QUOTED TEXT:
★ ★ ★ ★ ★ ★ ★
Shoshin go kata (初心五型), Beginner’s 5 Forms

The 5 kata for beginners.

Goshin no kata (五心之型), Forms of the Awakened Heart

I’ve seen many interpretations of what this means. I don’t know enough to have a useful opinion.

Interpretations of Meaning

When I first learned the sanshin in the late 80’s, we more commonly referred to it as the gogyo, which made sense because of the kata names. Nowadays these kata are almost universally referred to as the sanshin.

I’ve heard it said that the names of the kata are more accurately a counting system, which reflects their complex Chinese origins. But Hatsumi-sensei has at times expressed an analogy between the elemental name of a kata and the feeling it can have. Both ideas can be true: that the names are a both an old counting system and a mnemonic for a kata’s feeling.

I’ve been told two polar opposite ways of learning the kata in the very beginning. The first is to make the kamae and movements bigger, so that it’s easier to see your errors and correct them. On the other hand, Oguri-sensei once told me that beginners should begin learning the sanshin with small kamae first because it’s easier to do correctly, and they can make the movements bigger as they improve and are better able to correct themselves. His advice to me came after I had been in the Bujinkan for probably 25 years, and such an approach had embarrassingly never occurred to me.

I’ve heard two different interpretations of the “three hearts” that make up the Sanshin kanji. Most commonly is probably the shu-ha-ri concept: Learning technique, Integrating technique, and Transcending technique.

I’ve also heard the “three hearts” likened to the old Zen proverb about enlightenment. Before enlightenment, mountain are mountain and rivers and rivers. While studying enlightenment, mountains are rivers and rivers are mountains. And after enlightenment, mountain are mountains and rivers are rivers. In the same way we move naturally before beginning training, unnaturally while we learn, and then naturally again when we have attained mastery.

About the other names and interpretations of the kata, I don’t know enough to say.
★ ★ ★ ★ ★ ★ ★
INFORMATION SHOWN:
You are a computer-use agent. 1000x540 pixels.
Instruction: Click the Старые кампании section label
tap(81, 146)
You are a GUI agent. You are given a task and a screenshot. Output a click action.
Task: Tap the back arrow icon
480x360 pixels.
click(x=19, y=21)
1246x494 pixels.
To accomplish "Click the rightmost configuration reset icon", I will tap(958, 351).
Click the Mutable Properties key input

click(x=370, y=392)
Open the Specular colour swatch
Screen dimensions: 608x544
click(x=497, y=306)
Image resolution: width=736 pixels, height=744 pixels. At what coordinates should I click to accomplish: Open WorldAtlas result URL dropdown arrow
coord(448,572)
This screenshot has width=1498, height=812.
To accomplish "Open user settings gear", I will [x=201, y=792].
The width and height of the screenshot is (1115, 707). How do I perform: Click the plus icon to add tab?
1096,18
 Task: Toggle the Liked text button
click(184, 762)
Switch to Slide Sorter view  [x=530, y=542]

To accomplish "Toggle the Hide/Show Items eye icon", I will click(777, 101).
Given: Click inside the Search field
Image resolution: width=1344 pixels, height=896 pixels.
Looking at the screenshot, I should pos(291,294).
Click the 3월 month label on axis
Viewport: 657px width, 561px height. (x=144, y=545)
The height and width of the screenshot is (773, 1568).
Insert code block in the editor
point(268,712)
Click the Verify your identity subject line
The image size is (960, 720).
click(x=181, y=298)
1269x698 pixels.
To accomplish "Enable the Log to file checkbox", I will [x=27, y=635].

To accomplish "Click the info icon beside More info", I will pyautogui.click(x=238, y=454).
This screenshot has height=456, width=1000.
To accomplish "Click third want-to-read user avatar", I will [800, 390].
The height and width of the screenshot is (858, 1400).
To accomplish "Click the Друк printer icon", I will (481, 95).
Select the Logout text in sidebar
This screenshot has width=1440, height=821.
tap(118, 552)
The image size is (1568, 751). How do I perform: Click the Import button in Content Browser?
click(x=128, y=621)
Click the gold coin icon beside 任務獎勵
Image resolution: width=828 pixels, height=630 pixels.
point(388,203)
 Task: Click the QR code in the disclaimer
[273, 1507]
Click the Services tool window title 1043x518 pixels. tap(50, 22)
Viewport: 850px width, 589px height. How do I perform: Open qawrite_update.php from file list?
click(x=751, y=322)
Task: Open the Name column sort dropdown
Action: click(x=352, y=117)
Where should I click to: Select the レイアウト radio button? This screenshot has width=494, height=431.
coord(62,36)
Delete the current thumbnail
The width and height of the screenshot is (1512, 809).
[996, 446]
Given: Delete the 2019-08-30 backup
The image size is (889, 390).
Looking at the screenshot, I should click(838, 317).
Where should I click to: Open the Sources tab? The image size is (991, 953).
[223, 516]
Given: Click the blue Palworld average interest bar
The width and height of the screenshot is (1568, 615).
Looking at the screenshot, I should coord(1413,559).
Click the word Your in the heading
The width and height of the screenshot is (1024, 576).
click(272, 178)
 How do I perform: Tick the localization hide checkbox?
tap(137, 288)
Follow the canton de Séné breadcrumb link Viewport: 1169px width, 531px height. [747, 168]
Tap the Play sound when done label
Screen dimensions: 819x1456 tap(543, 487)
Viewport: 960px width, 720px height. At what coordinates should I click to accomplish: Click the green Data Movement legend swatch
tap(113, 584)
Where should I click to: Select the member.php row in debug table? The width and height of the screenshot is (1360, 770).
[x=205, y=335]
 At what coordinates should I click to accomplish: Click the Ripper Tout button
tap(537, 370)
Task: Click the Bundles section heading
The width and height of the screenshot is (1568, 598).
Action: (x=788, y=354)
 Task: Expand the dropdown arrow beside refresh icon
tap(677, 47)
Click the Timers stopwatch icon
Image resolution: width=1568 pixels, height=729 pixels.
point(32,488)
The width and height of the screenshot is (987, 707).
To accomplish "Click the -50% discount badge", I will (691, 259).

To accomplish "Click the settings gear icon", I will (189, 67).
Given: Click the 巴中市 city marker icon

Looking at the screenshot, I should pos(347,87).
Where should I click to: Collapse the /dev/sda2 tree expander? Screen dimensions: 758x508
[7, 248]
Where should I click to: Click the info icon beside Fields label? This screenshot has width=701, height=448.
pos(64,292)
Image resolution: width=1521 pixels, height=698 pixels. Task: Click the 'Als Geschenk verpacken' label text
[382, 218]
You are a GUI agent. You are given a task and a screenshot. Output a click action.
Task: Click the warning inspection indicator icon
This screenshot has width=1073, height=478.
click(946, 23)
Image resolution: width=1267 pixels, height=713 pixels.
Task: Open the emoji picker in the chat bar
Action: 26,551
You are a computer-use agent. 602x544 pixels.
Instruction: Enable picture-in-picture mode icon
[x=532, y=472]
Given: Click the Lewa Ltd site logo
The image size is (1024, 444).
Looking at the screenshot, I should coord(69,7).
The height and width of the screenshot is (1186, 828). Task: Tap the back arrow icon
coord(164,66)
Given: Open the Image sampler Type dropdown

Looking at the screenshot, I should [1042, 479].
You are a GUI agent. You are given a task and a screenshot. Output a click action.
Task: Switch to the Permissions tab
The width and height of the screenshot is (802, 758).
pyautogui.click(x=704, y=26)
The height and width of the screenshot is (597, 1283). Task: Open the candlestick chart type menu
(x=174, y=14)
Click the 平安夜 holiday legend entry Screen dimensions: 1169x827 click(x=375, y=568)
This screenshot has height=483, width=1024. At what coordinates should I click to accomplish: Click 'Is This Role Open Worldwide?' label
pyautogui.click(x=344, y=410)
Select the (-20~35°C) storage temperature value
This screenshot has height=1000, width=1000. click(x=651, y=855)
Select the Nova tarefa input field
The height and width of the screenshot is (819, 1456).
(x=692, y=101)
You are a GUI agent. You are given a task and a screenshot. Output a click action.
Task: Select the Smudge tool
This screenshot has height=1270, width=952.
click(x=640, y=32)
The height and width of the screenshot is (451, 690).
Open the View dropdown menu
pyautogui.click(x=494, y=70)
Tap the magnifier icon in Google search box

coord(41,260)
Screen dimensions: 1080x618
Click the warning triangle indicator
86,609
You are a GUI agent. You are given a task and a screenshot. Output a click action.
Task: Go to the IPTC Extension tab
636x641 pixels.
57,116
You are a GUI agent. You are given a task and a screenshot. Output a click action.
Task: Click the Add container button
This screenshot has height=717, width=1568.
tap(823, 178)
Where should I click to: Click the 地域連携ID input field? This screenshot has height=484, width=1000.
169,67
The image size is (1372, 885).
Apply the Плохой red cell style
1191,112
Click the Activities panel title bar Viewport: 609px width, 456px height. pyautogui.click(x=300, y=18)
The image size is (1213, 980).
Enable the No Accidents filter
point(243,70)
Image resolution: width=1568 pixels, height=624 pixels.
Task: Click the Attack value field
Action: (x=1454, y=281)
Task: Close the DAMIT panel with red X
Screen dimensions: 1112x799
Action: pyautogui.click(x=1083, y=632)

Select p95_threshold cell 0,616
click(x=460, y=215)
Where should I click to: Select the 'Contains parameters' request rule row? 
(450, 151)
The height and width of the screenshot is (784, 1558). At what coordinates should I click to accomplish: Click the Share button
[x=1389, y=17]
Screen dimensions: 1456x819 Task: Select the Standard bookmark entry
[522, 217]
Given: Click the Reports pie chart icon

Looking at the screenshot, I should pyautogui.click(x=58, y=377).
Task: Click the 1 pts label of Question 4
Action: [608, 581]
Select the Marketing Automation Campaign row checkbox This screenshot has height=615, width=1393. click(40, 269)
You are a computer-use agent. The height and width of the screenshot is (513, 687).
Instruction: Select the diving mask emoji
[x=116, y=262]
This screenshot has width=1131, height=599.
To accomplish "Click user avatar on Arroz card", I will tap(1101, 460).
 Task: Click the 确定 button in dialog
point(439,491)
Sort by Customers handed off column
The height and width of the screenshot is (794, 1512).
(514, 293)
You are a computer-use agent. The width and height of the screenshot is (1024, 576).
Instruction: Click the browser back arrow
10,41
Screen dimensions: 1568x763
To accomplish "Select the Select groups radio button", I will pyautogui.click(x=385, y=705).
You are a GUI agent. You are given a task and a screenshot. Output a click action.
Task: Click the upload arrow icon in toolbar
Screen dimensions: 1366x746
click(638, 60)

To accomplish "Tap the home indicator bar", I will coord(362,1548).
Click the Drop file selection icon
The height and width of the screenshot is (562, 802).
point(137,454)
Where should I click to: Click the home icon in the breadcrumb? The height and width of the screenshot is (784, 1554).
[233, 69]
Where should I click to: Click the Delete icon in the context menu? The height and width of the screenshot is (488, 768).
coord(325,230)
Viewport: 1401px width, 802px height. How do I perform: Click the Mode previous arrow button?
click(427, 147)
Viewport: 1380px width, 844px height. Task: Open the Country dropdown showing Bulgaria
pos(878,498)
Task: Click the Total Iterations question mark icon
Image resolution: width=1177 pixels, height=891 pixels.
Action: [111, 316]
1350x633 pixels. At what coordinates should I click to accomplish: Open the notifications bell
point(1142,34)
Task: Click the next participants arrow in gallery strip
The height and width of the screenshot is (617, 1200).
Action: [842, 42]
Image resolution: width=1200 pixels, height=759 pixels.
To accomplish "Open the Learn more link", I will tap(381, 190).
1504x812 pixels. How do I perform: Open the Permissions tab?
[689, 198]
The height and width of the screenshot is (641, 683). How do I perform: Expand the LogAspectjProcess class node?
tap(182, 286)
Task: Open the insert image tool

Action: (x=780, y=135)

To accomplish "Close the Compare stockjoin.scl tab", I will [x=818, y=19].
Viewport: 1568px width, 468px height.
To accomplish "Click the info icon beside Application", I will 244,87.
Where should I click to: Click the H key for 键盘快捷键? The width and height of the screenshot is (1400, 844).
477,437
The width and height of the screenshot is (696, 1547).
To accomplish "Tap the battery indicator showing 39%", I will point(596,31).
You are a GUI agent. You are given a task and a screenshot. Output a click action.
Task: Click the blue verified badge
★ ★ ★ ★ ★ ★ ★
WORK TO COMPLETE:
(1) Answer these questions using the passage on the sanshin kata:
(a) What name was more commonly used for the sanshin when the writer first learned it in the late 80's?
(b) According to Oguri-sensei, with what size of kamae should beginners start learning the sanshin?
(c) In the Zen proverb, what are mountains and rivers while studying enlightenment?
(2) List every stage of the shu-ha-ri concept that the passage on the sanshin kata names.
(3) Extract the part of the passage on the sanshin kata that opens with the words containing "When I first" and closes with "as the sanshin.".

ANSWERS PER TASK:
(1)
(a) The gogyo.
(b) Small kamae.
(c) Mountains are rivers and rivers are mountains.

(2)
- Learning technique
- Integrating technique
- Transcending technique

(3)
When I first learned the sanshin in the late 80’s, we more commonly referred to it as the gogyo, which made sense because of the kata names. Nowadays these kata are almost universally referred to as the sanshin.